What you need to do is find a competent rigger to do this job for you.

Fishing line is for just that-fishing. Not rigging.


----------



## Footer (Feb 13, 2007)

What Rigger? said:


> Okay, first things first in the name of safety:
> Fishing line is NOT acceptable for rigging ANYthing. EVER. If something happens and there is an injury, YOU can be held responsible in court.
> What you need to do is find a competent rigger to do this job for you.
> Fishing line is for just that-fishing. Not rigging.



Mono filament is used a lot for different things, its fairly common. Could you also define "curtain". From what i gathered, you are taking a curtain of 12', pulling it up to 9' at the top of the curtain, and then dropping the entire thing? or are you pulling it up to 21' from the top of the drape? Big difference there.


----------



## avkid (Feb 13, 2007)

Footer4321 said:


> Mono filament is used a lot for different things, its fairly common.


Just because it's common doesn't means it is safe!


----------



## Footer (Feb 13, 2007)

avkid said:


> Just because it's common doesn't means it is safe!



It completely matters what he is lifting with it. If its a piece of muslin that weighs 2 lbs, I wouldn't be worried about it. If its a 50lb velor drape with 100% fullness, then that might be a problem. Mono filament works very well in certain situations.


----------



## wolf825 (Feb 14, 2007)

FWIW...monofilament is very common--but I agree, common it does not make it right. I would never use it as lift or rigging--especially when 1/8" & 3/16" aircraft cable is just as thin for very light loads...its just a not-safe and not secure product for overhead or rigging use. 

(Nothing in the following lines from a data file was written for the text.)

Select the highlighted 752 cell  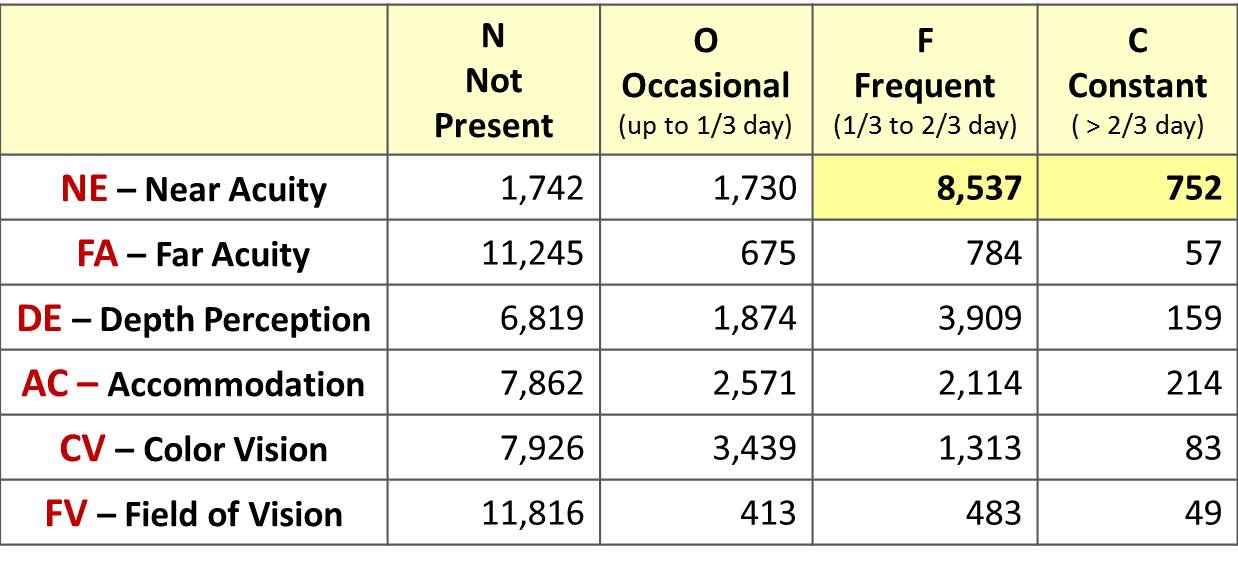(x=1137, y=188)
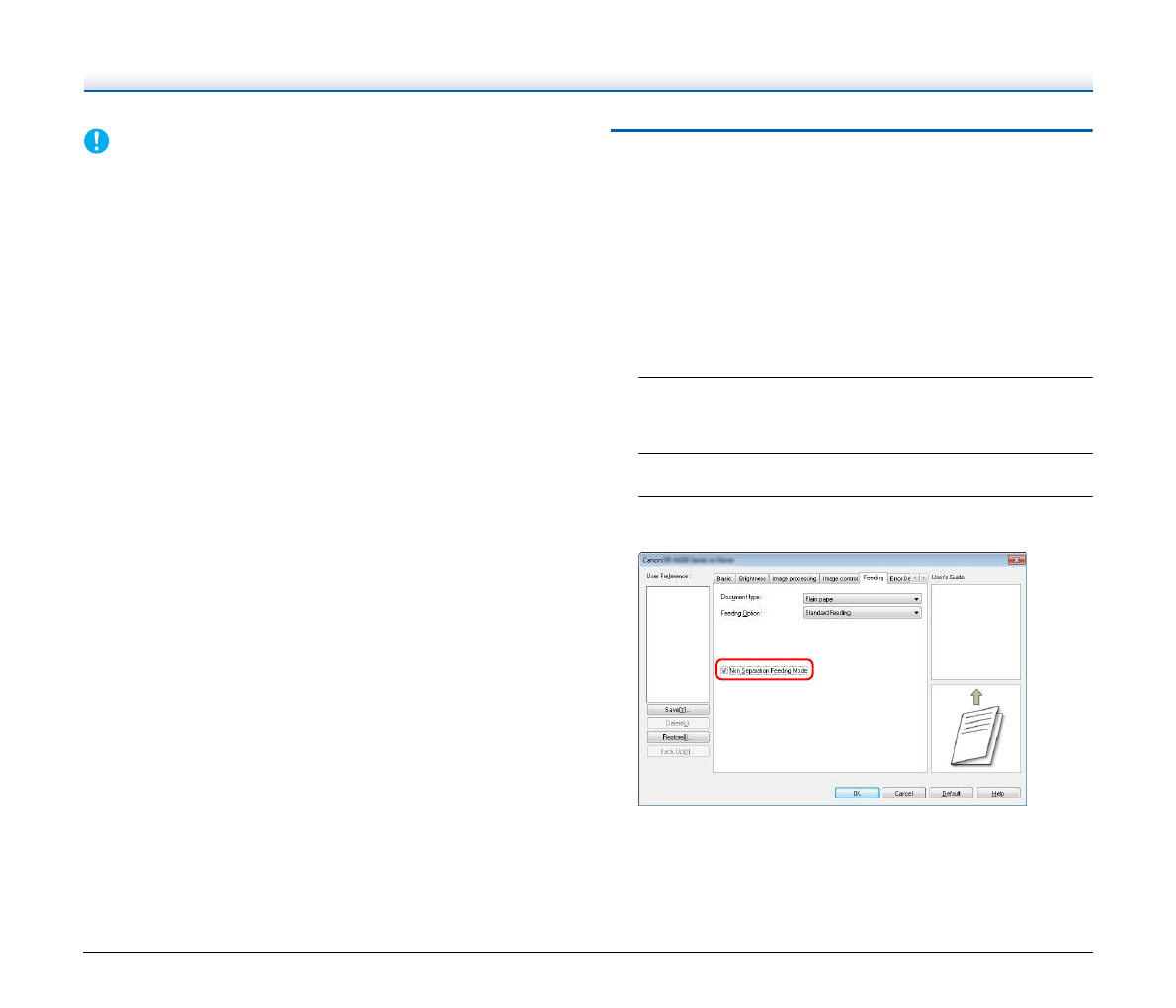Viewport: 1176px width, 1008px height.
Task: Go to the Image control tab
Action: 840,578
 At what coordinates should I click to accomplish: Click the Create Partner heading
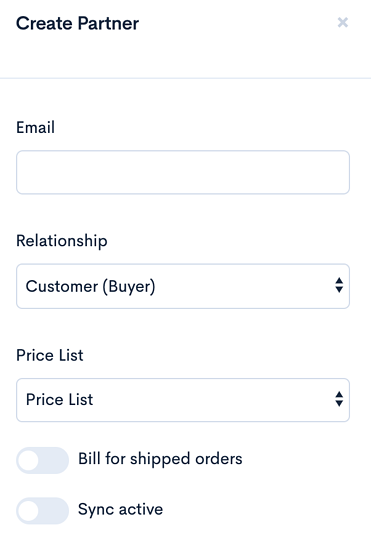tap(78, 24)
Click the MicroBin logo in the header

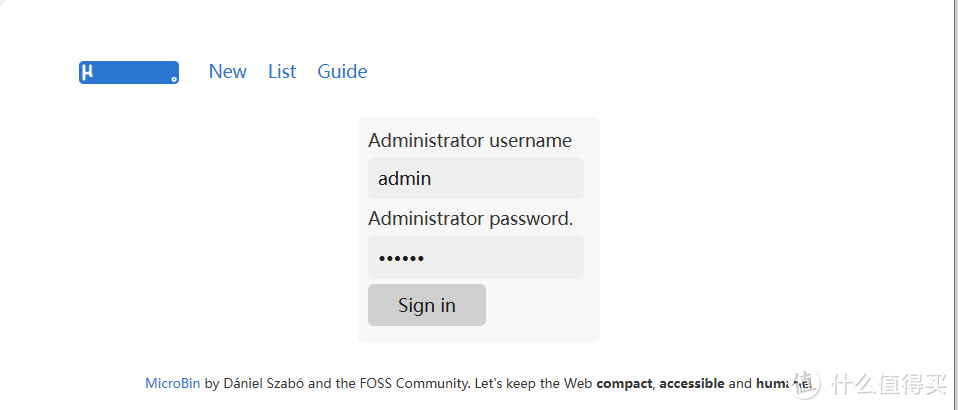tap(129, 72)
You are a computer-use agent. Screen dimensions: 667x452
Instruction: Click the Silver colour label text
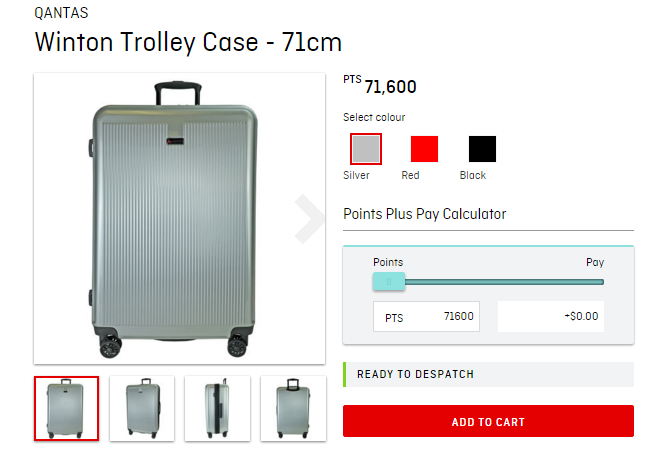[356, 175]
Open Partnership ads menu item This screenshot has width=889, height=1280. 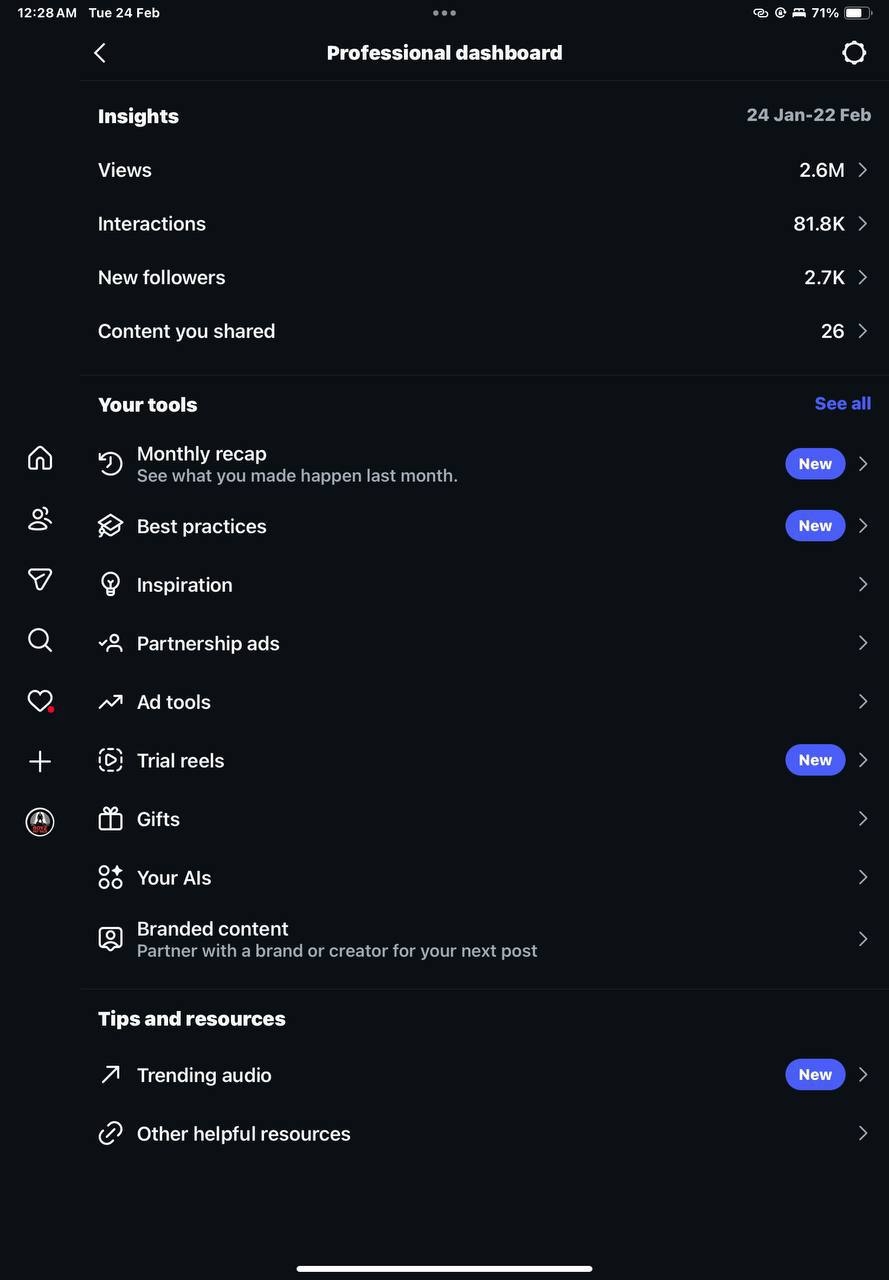pyautogui.click(x=208, y=644)
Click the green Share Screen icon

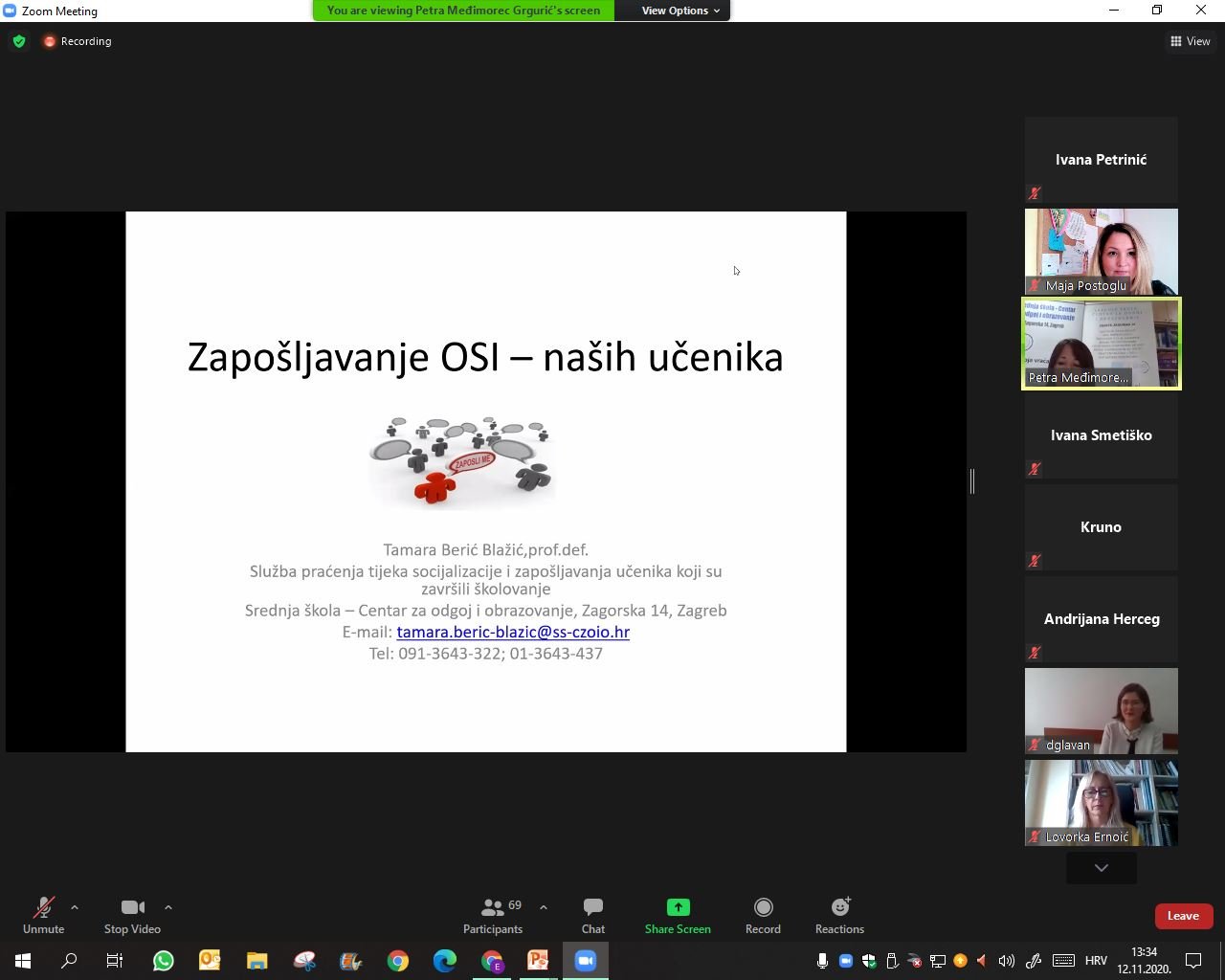point(678,907)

A few things folks forget about Mono that I might as well point out is that over time (whether in storage or in use) it deteriorates and becomes brittle easily, and as it ages it can lose its strength. It is easily effected by solvents, oils and chemicals which can break down its polymer bonds. It also is designed to stretch (a lot) under load and tension, and is just not designed or rated by anyone to be used as a overhead rigging or lift line in any manner. Once it stretches--it is not elastic--it does not stretch back..its next thing to do after stretching is snap...and there is no way to tell, except by a very fine experienced feel, if a piece has been stretched or not. As a former Redman tourney fisherman back in the 80's, I can tell you that most anglers change out or will cut away old mono that has been used or exposed to water/sun even only for a few hours, because it can and does deteriorate over time and exposure.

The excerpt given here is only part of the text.